### DATA PROVIDED

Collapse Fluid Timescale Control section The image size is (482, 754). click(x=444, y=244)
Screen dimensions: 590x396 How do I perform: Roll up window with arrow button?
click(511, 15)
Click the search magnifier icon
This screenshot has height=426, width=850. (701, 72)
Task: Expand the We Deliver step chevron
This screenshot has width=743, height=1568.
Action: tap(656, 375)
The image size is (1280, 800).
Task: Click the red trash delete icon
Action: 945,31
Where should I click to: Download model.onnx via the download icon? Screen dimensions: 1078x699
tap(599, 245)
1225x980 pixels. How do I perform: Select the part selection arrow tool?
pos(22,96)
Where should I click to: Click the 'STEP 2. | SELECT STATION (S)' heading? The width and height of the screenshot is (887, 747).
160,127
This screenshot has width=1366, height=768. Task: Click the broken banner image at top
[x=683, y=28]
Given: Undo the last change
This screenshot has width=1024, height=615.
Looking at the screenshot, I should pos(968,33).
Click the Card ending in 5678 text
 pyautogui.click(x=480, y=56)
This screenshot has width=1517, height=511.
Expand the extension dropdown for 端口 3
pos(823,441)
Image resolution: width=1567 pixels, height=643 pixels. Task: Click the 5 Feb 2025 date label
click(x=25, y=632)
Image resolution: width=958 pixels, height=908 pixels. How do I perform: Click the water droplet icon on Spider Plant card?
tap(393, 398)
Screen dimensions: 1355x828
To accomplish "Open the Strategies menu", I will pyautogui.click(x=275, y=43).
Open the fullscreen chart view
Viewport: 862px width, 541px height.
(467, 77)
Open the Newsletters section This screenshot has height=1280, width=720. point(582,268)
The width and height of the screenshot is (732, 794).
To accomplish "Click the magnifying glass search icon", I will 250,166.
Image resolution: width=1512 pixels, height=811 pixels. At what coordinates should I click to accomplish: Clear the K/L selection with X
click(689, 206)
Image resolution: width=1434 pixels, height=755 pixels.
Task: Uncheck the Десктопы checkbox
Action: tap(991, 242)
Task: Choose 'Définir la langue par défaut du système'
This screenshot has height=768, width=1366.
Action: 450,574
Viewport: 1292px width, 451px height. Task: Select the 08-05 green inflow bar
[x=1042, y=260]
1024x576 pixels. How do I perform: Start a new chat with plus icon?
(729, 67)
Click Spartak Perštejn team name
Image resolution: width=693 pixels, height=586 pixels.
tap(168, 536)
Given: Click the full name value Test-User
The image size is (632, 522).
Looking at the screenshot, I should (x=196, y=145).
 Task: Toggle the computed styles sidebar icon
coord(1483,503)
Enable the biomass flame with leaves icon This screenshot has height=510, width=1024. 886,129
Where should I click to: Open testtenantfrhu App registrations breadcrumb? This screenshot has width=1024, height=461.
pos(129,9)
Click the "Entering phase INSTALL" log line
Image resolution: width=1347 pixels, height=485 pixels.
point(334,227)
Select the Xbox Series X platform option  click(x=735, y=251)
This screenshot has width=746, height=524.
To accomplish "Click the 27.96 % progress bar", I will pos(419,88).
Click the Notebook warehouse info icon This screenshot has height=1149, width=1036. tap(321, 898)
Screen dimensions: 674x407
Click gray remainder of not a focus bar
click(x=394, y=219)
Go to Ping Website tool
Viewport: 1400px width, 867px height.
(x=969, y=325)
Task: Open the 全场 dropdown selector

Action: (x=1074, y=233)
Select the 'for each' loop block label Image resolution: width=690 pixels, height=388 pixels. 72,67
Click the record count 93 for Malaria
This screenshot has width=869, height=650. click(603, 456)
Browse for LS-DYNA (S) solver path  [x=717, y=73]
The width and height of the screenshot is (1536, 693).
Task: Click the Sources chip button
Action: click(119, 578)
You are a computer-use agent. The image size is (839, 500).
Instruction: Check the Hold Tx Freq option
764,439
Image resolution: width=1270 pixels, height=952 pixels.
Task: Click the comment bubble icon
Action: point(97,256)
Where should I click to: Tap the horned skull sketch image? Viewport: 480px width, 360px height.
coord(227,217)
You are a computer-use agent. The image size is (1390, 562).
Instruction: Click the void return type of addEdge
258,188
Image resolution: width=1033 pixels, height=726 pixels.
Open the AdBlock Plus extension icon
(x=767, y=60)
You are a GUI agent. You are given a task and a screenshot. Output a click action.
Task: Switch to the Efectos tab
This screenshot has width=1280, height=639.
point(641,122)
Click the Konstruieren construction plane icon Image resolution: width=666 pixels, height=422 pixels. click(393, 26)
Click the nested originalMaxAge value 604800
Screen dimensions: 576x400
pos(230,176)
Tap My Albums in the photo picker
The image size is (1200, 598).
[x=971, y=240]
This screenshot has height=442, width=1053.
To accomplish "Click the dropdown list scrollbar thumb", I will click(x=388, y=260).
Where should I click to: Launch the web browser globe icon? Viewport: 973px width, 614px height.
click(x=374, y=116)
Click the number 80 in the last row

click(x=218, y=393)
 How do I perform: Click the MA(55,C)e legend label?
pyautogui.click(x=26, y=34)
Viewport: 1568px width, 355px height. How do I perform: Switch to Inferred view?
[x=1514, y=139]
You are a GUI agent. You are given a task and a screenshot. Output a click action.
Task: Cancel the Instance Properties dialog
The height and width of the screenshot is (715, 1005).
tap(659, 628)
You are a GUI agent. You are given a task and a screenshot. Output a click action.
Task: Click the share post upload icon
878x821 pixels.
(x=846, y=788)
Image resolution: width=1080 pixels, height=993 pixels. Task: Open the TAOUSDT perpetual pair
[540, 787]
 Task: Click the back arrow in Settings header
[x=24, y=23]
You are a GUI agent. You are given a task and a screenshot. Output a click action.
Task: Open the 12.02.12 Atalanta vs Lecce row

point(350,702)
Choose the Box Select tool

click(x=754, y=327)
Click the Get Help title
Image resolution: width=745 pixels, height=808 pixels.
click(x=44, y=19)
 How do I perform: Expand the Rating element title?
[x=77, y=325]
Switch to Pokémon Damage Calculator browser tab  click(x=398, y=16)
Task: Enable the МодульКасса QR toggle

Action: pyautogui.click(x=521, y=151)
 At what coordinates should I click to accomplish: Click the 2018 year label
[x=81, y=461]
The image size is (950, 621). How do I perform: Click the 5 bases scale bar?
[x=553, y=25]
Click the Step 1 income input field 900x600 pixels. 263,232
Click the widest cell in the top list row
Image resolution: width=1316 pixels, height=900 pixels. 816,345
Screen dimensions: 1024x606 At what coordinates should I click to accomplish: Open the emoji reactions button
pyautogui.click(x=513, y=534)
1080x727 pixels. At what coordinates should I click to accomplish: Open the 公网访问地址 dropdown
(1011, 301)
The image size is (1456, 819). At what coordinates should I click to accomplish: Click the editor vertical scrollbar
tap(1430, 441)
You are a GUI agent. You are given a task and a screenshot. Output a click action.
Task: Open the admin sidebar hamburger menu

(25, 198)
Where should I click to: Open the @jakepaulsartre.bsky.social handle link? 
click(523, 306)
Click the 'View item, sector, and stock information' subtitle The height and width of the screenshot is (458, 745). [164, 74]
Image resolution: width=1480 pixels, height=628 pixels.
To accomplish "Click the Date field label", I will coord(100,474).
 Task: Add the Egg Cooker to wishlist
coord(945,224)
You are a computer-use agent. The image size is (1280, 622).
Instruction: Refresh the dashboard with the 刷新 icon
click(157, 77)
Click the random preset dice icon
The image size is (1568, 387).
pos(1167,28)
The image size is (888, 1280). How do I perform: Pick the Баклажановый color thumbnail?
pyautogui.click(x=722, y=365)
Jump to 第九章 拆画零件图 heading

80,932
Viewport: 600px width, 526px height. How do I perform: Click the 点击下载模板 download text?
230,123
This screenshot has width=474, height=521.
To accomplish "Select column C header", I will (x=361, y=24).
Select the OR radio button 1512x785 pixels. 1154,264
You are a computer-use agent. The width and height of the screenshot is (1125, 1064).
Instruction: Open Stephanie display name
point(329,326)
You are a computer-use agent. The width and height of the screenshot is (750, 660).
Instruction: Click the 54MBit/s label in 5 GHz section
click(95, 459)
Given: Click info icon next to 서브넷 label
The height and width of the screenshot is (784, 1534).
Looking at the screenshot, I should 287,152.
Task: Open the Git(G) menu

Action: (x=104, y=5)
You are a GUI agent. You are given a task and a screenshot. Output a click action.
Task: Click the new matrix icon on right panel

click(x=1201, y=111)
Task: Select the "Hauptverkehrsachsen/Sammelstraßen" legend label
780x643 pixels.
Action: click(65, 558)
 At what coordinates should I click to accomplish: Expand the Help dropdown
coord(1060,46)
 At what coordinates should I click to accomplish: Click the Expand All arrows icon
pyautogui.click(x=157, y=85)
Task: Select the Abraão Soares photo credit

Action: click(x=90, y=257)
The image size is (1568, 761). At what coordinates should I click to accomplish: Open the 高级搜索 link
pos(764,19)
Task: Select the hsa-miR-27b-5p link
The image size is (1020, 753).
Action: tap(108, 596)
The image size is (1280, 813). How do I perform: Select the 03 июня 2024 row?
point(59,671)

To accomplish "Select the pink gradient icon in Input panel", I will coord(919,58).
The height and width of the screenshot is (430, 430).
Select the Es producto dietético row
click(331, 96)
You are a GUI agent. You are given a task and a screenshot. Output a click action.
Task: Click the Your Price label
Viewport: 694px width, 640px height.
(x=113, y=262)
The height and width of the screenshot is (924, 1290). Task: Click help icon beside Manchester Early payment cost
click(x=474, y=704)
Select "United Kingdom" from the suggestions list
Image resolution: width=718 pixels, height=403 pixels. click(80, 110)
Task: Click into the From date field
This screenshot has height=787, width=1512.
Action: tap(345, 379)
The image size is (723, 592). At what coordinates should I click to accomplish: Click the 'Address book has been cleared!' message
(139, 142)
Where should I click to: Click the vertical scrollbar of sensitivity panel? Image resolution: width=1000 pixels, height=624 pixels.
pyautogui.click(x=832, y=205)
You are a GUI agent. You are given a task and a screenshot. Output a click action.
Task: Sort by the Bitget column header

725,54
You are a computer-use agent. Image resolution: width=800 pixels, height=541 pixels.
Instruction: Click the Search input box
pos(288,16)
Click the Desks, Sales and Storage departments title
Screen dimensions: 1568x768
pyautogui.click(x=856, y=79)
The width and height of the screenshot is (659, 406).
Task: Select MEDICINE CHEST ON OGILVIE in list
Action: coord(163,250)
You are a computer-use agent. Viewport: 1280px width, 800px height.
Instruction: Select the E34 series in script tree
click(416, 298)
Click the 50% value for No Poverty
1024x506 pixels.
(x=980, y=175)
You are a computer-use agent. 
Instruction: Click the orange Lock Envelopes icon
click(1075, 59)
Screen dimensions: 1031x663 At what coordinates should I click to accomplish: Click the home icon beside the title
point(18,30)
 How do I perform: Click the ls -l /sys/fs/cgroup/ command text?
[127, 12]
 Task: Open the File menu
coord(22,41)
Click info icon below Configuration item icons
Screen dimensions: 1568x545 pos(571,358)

### ABOUT THIS TASK
From the listing above, copy out each line where the word "computer" appears.

### OUTPUT FOR THIS EXERCISE
You are a computer-use agent. The image size is (839, 500).
You are a computer-use agent. The image size is (1390, 562).
You are a computer-use agent. The image size is (1280, 622).
You are a computer-use agent. The width and height of the screenshot is (1125, 1064).
You are a computer-use agent. The width and height of the screenshot is (750, 660).
You are a computer-use agent. Image resolution: width=800 pixels, height=541 pixels.
You are a computer-use agent. Viewport: 1280px width, 800px height.
You are a computer-use agent. 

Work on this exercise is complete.